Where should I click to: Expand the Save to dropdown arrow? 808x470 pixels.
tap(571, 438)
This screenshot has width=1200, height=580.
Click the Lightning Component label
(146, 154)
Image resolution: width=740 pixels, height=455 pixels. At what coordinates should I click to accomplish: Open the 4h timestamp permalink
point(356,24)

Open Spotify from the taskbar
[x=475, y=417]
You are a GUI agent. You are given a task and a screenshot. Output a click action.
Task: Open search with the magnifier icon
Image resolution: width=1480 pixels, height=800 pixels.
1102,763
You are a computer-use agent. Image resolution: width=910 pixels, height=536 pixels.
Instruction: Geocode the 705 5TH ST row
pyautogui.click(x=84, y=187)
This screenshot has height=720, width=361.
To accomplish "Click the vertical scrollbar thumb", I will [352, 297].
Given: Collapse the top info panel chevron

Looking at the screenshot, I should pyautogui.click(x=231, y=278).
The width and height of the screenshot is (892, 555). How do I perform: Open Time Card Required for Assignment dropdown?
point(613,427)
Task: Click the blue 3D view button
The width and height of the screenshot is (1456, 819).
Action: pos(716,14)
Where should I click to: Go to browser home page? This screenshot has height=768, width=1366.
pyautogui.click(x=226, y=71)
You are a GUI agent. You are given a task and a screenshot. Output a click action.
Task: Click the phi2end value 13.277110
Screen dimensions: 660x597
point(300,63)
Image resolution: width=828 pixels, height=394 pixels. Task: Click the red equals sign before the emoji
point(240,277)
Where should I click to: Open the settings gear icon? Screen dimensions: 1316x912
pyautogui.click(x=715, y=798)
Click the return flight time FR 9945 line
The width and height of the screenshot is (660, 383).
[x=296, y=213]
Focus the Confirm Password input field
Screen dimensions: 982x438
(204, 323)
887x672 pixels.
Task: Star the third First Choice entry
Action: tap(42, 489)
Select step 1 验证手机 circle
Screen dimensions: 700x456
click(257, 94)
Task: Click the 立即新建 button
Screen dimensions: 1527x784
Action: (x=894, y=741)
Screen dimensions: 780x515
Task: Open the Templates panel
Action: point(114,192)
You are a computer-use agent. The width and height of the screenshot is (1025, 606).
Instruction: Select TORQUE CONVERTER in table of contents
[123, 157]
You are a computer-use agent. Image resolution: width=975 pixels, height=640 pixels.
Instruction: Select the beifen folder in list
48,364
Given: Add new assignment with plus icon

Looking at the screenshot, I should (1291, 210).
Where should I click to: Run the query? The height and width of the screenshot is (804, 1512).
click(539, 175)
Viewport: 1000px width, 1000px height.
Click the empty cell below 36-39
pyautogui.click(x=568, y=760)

▸ STATED GOAL
Return the stretch of the data above from the line containing "Image resolution: width=740" through the line containing "should pyautogui.click(x=231, y=278).", both included, copying each line exactly.

▸ ANSWER FOR THE TASK
Image resolution: width=740 pixels, height=455 pixels. At what coordinates should I click to accomplish: Open the 4h timestamp permalink
point(356,24)

Open Spotify from the taskbar
[x=475, y=417]
You are a GUI agent. You are given a task and a screenshot. Output a click action.
Task: Open search with the magnifier icon
Image resolution: width=1480 pixels, height=800 pixels.
1102,763
You are a computer-use agent. Image resolution: width=910 pixels, height=536 pixels.
Instruction: Geocode the 705 5TH ST row
pyautogui.click(x=84, y=187)
This screenshot has height=720, width=361.
To accomplish "Click the vertical scrollbar thumb", I will [352, 297].
Given: Collapse the top info panel chevron

Looking at the screenshot, I should pyautogui.click(x=231, y=278).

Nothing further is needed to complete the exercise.